With all of this, we are now equipped to compute the approximate prior. And once we have computed the approximate prior, we can answer the question “Is there a relationship between penguins beak length and their weight?” by saying something like “I am 95% confident that the relationship between their beak length and the weight is between 0.5 and 1.32, which doesn’t overlap 0, so I can confidently answer yes”. And that is the best possible response you can give to that question!

To do so, we need to calculate the free energy for many different \(Q(\Theta)\) and find the max value. We have the following:

\[\begin{split} \begin{align} F[Q(\Theta)] &= ln P(y, \mu) - \frac{n}{2} + \frac{1}{2} [ln(|\Sigma|) + nln2\pi e] \\ \end{align} \end{split}\]

And we know that:

\[\begin{split} \begin{align} ln P(y, \mu) &= P(y|\mu)P(\mu) \\ \end{align} \end{split}\]

So now concretly, what we will do is randomly pick some values for \(\mu_{\beta_0}\), \(\mu_{\beta_1}\), \(\mu_{\sigma^2}\) and \(\Sigma\) and calculate the result of the above function. We can then rince and repeat until we find the largest possible value. Once we have done that, we will have found the posterior modes for \(\beta_0\), \(\beta_1\) and \(\sigma^2\) as well as our posterior covariance matrix, and we are done. Easy peasy! Now let’s implement the code!

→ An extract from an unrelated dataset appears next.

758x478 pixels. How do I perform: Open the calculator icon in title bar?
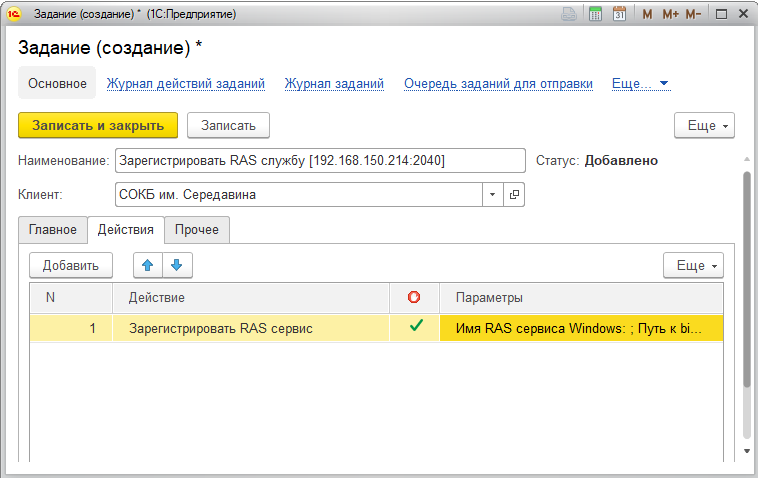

\[\begin{split} \begin{align} P(y|\Theta) &= (\frac{1}{\sqrt{2\pi\sigma^2}})^n\prod_{i=1}^{n}exp^{-\frac{[y_i-X\boldsymbol{\beta}]^2}{2\sigma^2}} \\ P(\Theta) &= P(\beta)P(\sigma^2)\\ P(\beta) &=\frac{1}{(2*\pi)^{p/2}|\Sigma_p|^{1/2}}exp(-\frac{1}{2}(\beta - \mu_p)^T\Sigma^{-1}(\beta-\mu_p))\\ P(\sigma^2) &= \frac{\beta_p^{\alpha_p}}{\Gamma(\alpha_p)}(\sigma^2)^{-\alpha_p-1}exp(-\frac{\beta_p}{\sigma^2})\\ \end{align} \end{split}\]